▶ **QUOTED PASSAGE**:
* * * * * * *
Unexpected Pleasures




You can walk out into the world thinking you know what pleasures await you, and have no idea of the treasure in store.

I knew the dinner would be excellent.

I knew that editing a story would be satisfying.

But I'm startled by the acute pleasure of being out in the cold sharp night air after several weeks mostly indoors with the flu. The world is so… solid, so real! Feathers! Flowers! Carytids! The moon! 

The pleasure of crossing a narrow street at the crosswalk, three men talking and blocking my path, the one on the bicycle looking up with great sweetness, "Oh, pardon!" and backing up his bike to let me pass.


The sweetness of men! It moves me even more than their strength. That Celtic douceur that comes from centuries of the troubadour tradition of courtesy (and perhaps from centuries of its opposite, savage wars on one's own soil).

The pleasure of remembering that I have several books to pick up at Shakespeare and Company. I'm carrying a book bag with my laptop and printed-out stories.  Do I want the extra weight? Sure. Better than swinging by too late after they've closed.



I detour, pick up the books. The bookseller with whom I'd been exchanging messages says, "Oh, it's you. I know your face, but didn't know your name."

"Same with me. You have the slightest accent. What is it?"

"I'm French."

"But your English is perfect."

"I lived in the States for a while."

Out into the blue-black cold. The face of Notre Dame across the river makes me think of Rosamond Larmour Loomis. The cathedral reminds me of those four years of boarding school, of memorizing hymns, the strict regimen of classes, study hall, every hour mapped out.



Rosamond was the headmistress of the school. She died last week at the age of 102, several weeks after her boyfriend Henry.

I remember two conversations with her, one when I was 14, and had been called into her office with Miss Moran, the sadistic assistant headmistress. I’ve already mentioned this once on Paris Play, but it made a deep impression on me, hinted at my future. Miss Larmour sternly addressed a most unfortunate incident involving naked girls in high heels and pearls stampeding down the dorm singing an aria from La Traviata. She said, "We thought you were a leader when you arrived, but this is not what we had in mind."



And later at a school reunion, she was no longer the strict head of the school, but relaxed, warm, ageless. We discovered that we'd both been married for the first time later in life, at the same age, though years apart.

Rosamond died the way I would like to die, quickly, quickly, well past the age of 100, with my beloved and friends nearby. I imagine her on her journey, sailing into the mystery.
* * * * * * *
▶ **GIVEN RECORDS**:

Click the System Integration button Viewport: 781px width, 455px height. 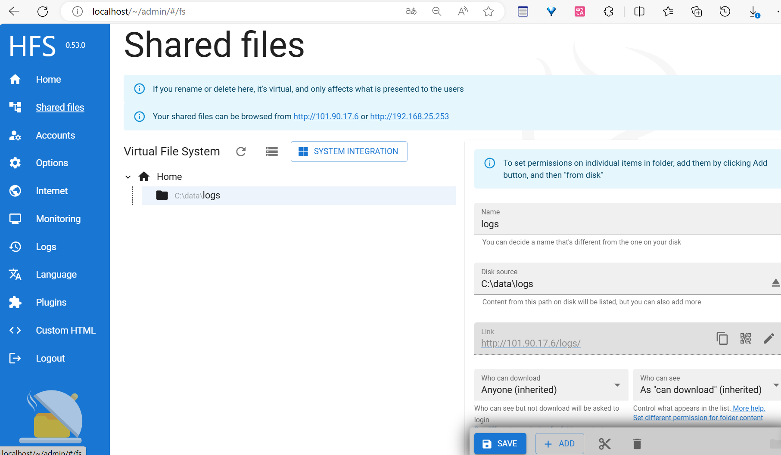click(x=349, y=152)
* * * * * * *
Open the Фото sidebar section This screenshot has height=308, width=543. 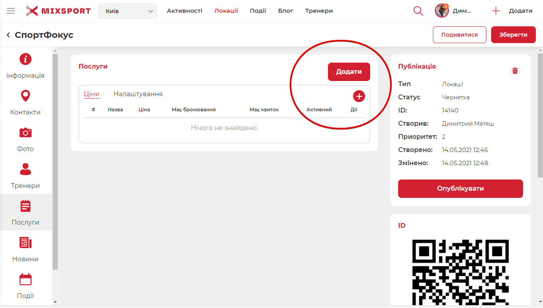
* * * * * * *
In "Unexpected Pleasures," what does the bookseller at Shakespeare and Company say when asked about the slight accent?

"I'm French."